:: What you will do ::
Please work out how many lines below contain the word "This", and reply with only that number.

^^^^^^^^

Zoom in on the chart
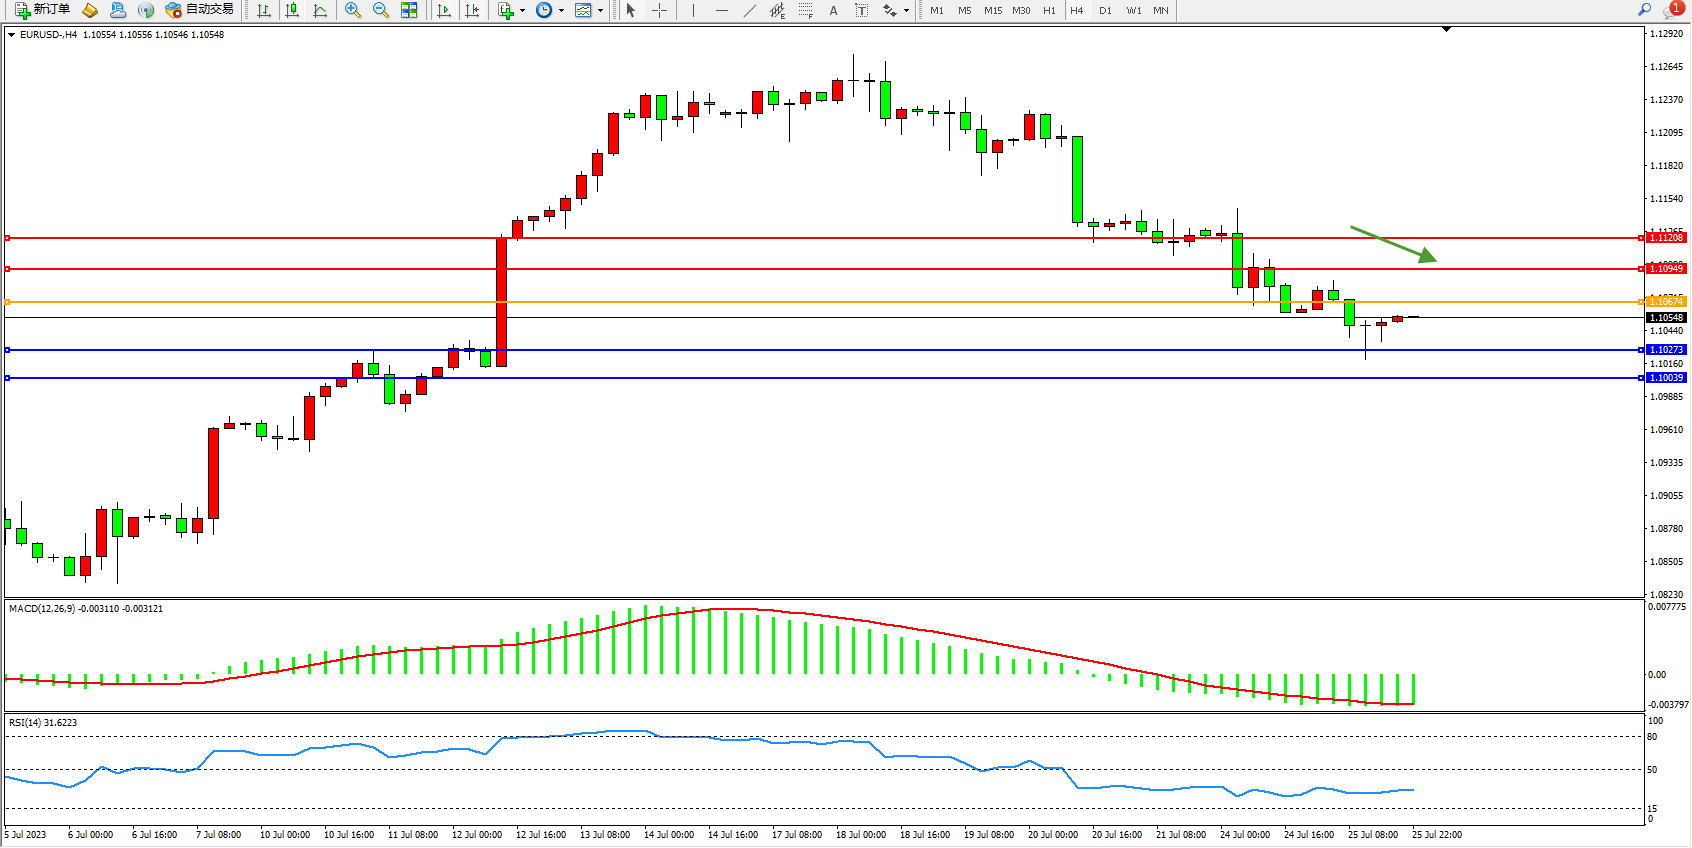 pyautogui.click(x=353, y=10)
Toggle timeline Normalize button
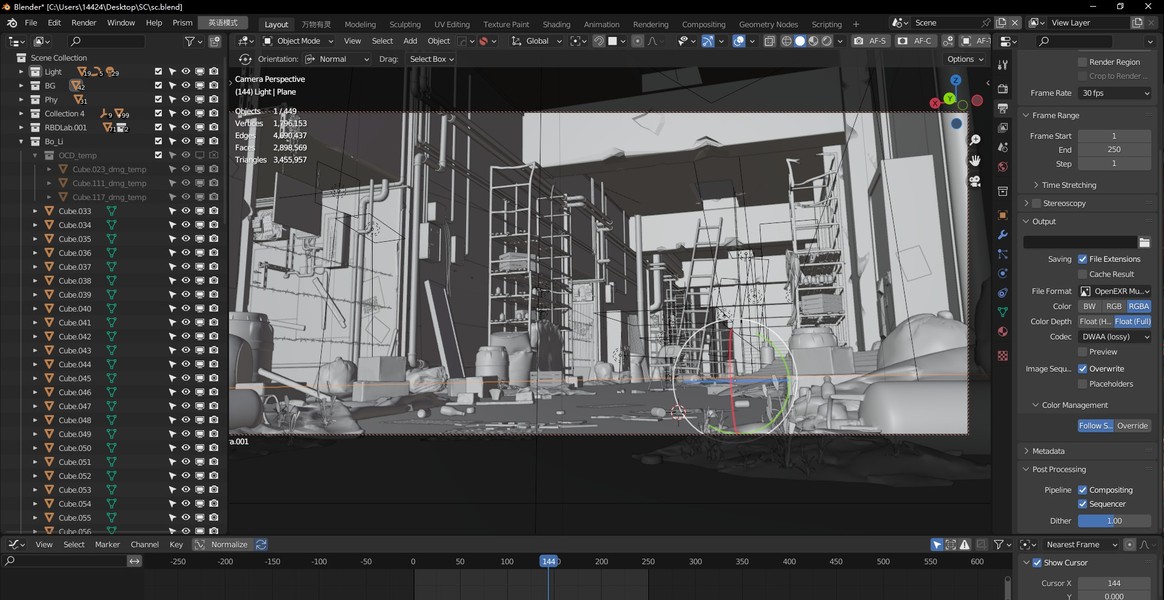 (x=222, y=545)
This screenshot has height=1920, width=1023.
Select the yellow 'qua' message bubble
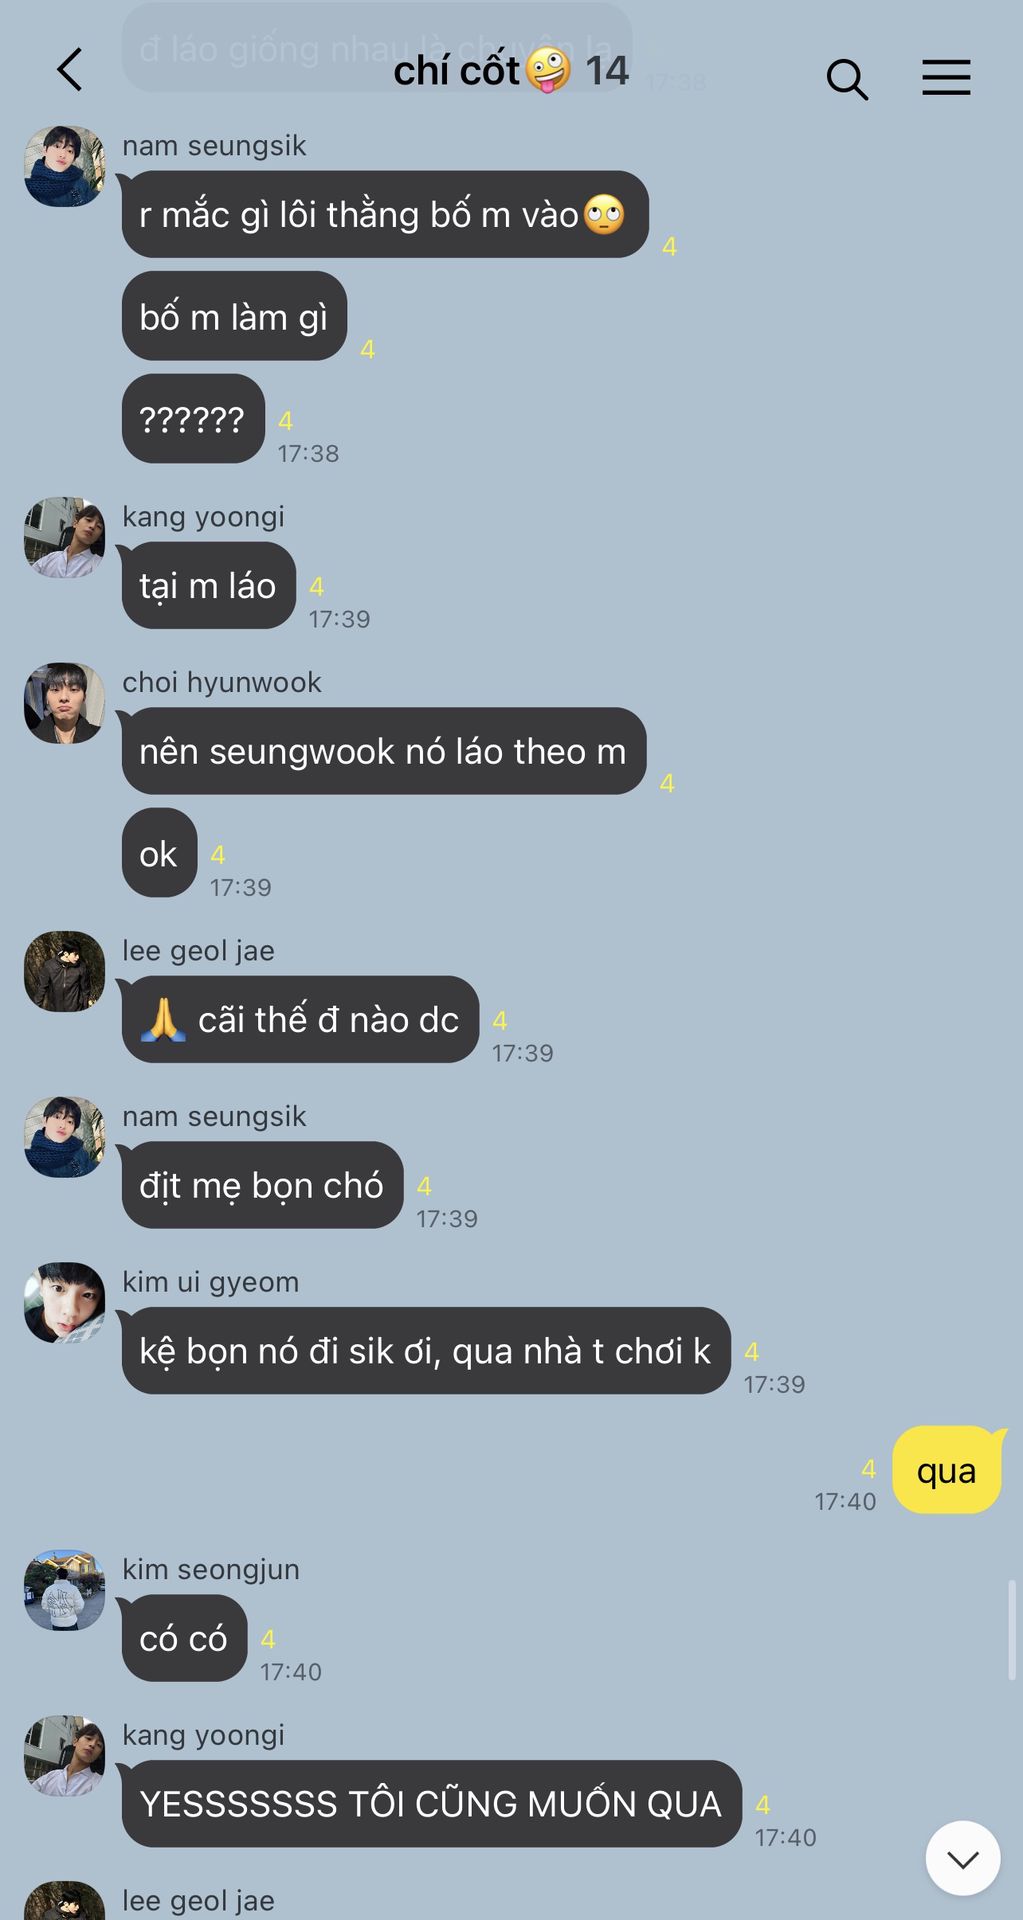(x=946, y=1470)
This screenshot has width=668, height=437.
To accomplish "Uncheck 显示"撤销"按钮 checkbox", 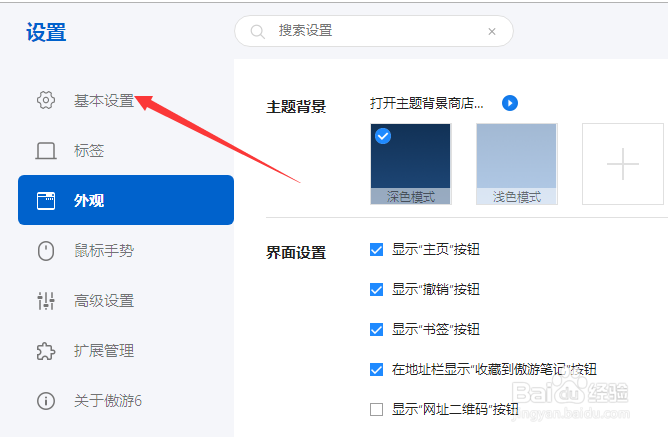I will 377,289.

^^^^^^^^

:: Expected answer ::
2